▶ [What is required]
Taking the entries below, transcribe only the lines starting with the one with "You are a computer-use" and going on through the one with "Click plus icon beside Add condition", exactly as written, without the pictures.

▶ [Provided data]
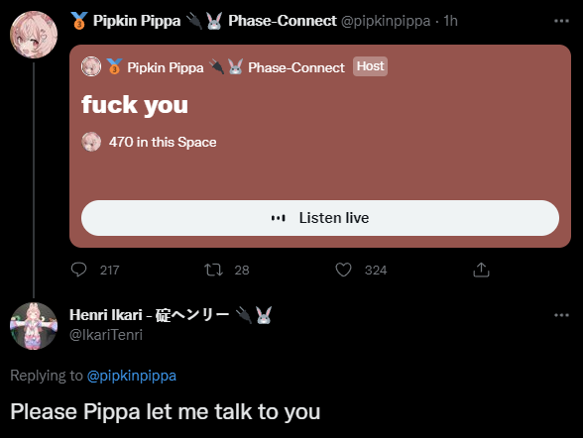This screenshot has width=583, height=438.
Task: Open Pipkin Pippa's large profile avatar
Action: tap(34, 35)
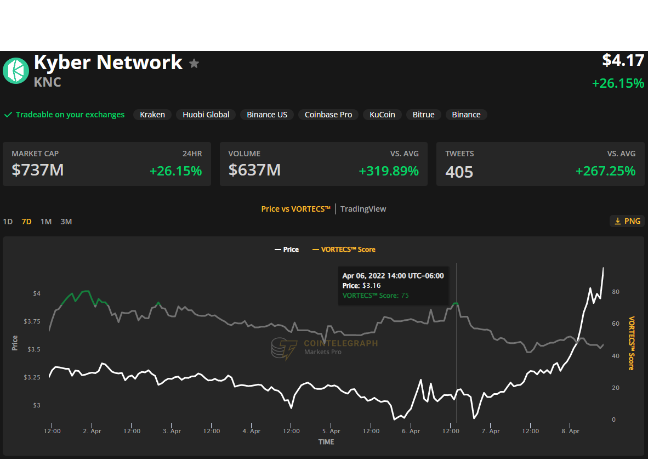648x459 pixels.
Task: Toggle the VORTECS Score legend entry
Action: pos(344,250)
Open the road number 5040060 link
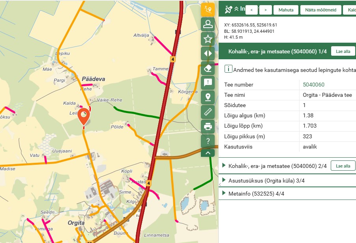The height and width of the screenshot is (243, 356). (x=313, y=85)
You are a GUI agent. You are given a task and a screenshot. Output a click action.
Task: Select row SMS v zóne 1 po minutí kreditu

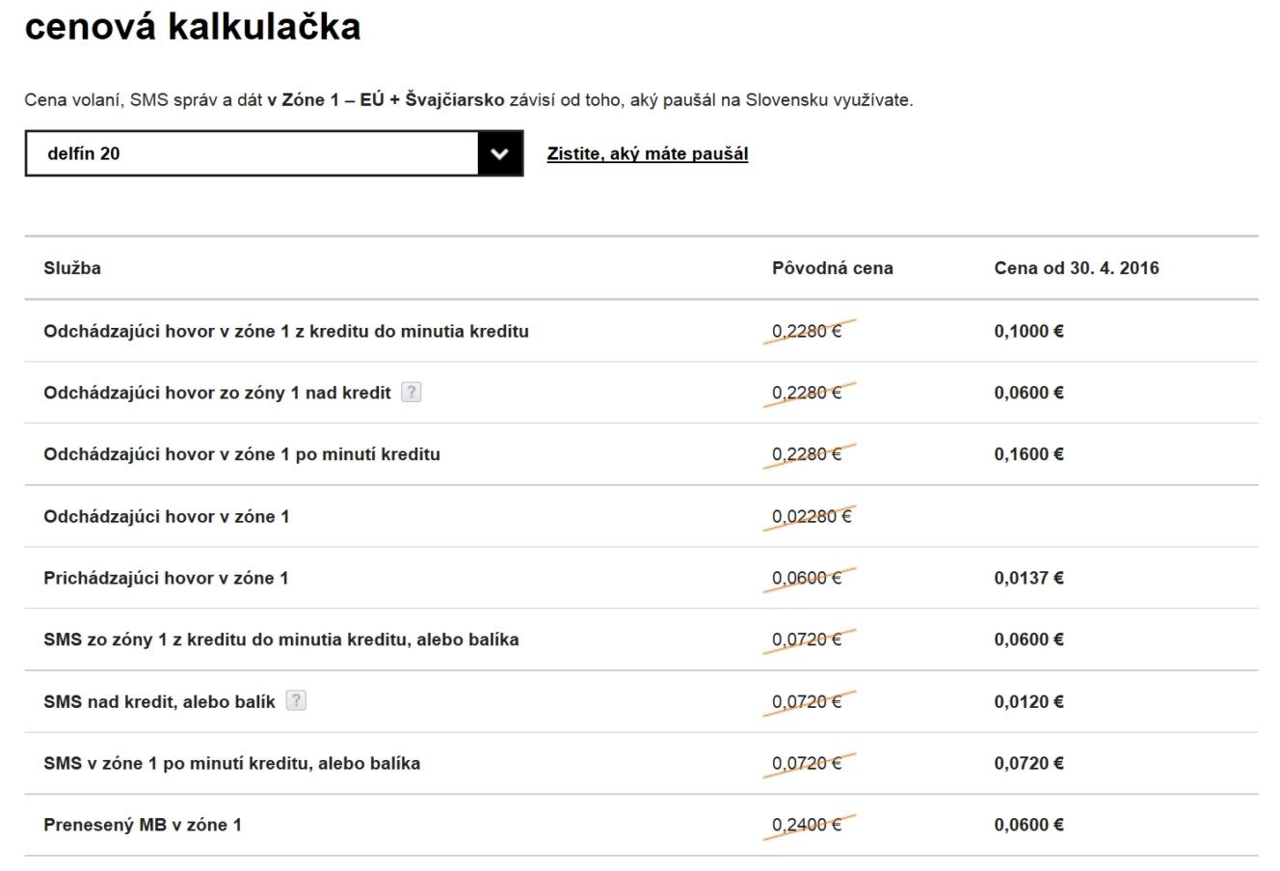pyautogui.click(x=642, y=763)
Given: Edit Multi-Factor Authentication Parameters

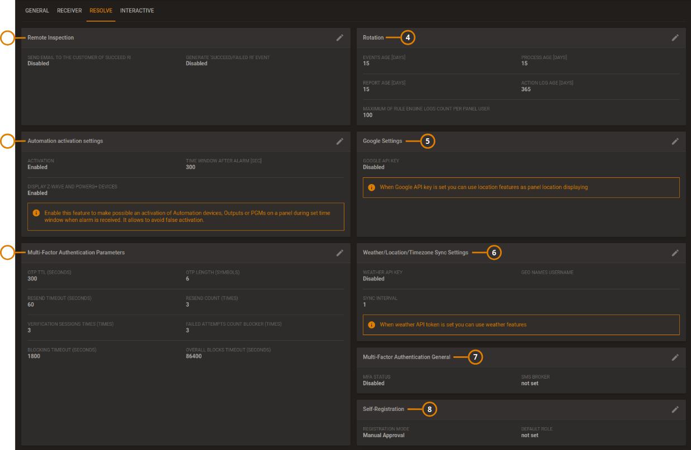Looking at the screenshot, I should pos(340,253).
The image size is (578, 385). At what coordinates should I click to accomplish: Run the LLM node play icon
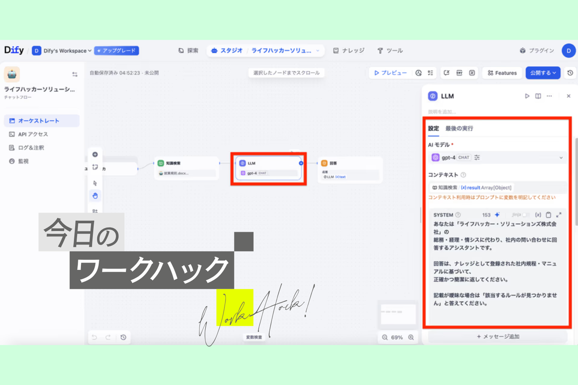pos(527,96)
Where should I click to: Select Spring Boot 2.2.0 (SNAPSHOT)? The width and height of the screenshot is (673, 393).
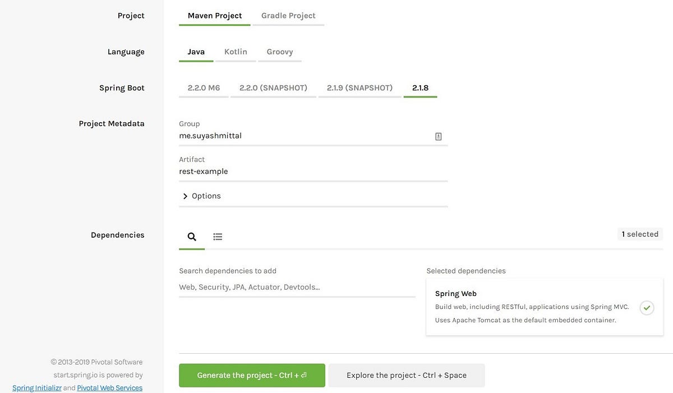[273, 87]
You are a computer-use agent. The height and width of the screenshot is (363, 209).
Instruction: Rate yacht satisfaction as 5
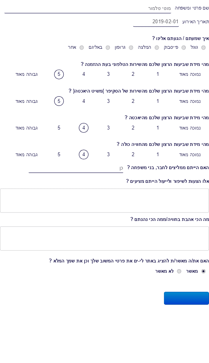[59, 128]
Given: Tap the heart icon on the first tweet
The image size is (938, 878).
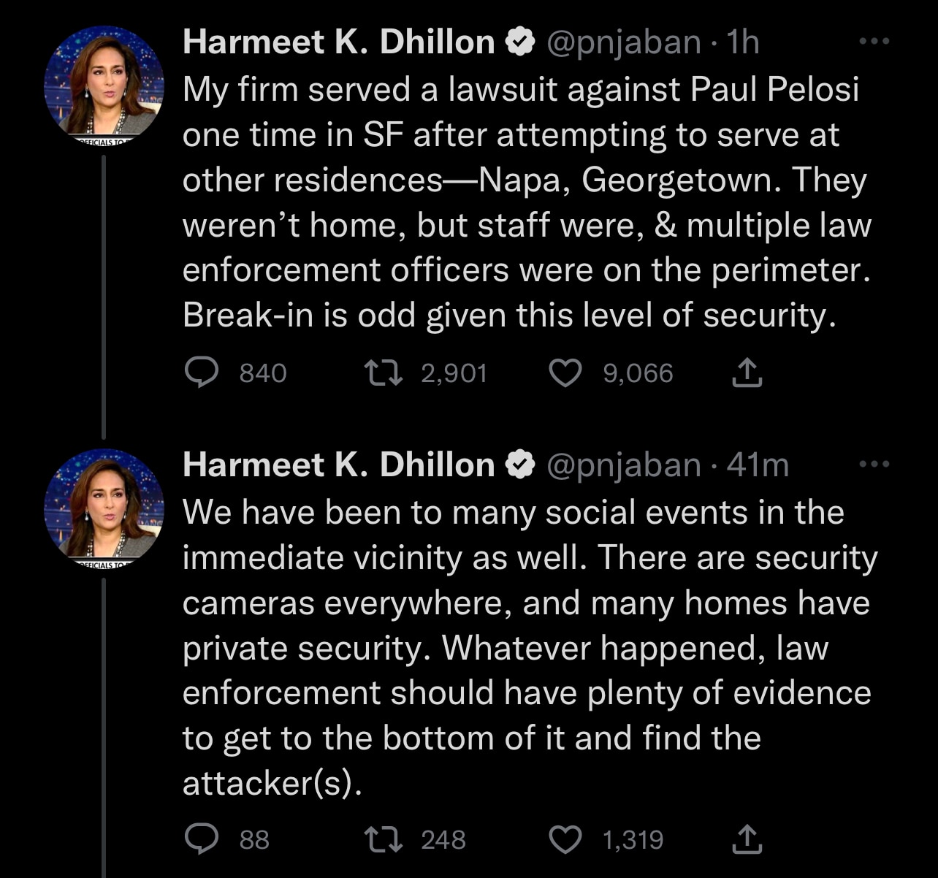Looking at the screenshot, I should pos(567,373).
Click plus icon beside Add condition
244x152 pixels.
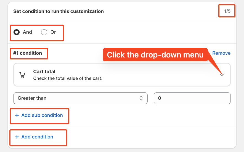[x=17, y=137]
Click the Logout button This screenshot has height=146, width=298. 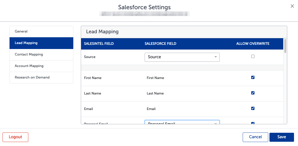[16, 137]
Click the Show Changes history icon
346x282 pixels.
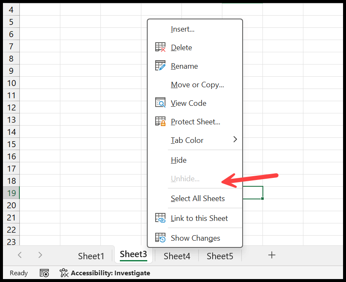click(160, 238)
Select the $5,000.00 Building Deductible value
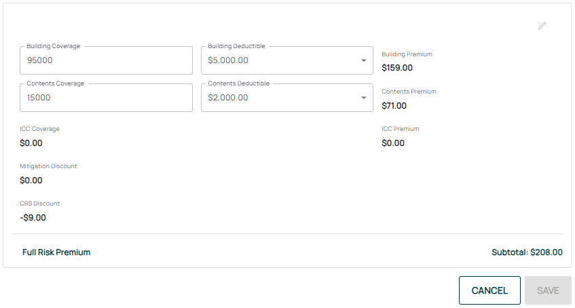This screenshot has height=308, width=575. [228, 60]
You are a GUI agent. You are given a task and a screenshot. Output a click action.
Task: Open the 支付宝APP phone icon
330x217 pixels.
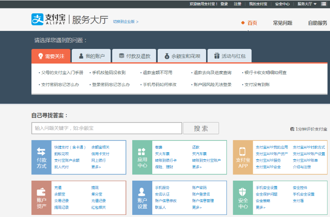point(243,152)
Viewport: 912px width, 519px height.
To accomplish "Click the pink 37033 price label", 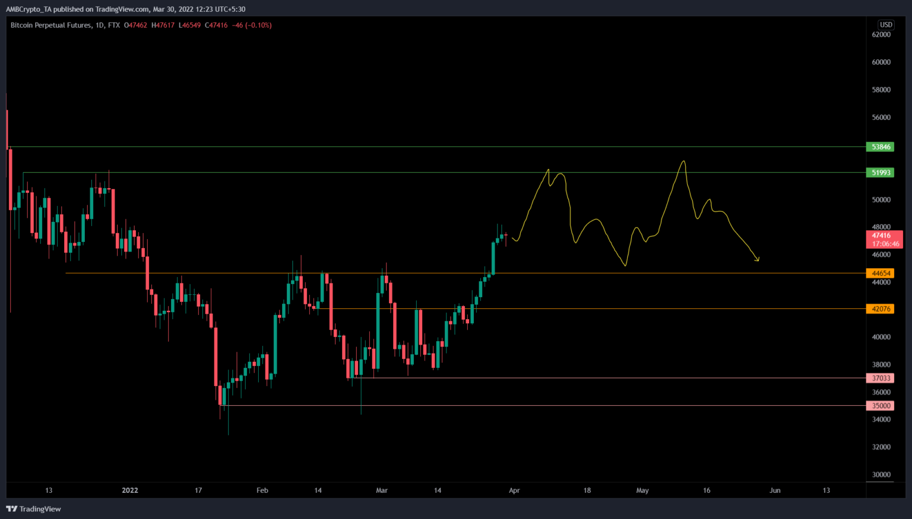I will point(882,378).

▶ [Result]
You are a computer-use agent. The height and width of the screenshot is (363, 209).
Instruction: Rate yacht satisfaction as 5
[59, 128]
Given: Tap the heart icon on the first tweet
The image size is (938, 878).
Looking at the screenshot, I should pos(567,373).
Click plus icon beside Add condition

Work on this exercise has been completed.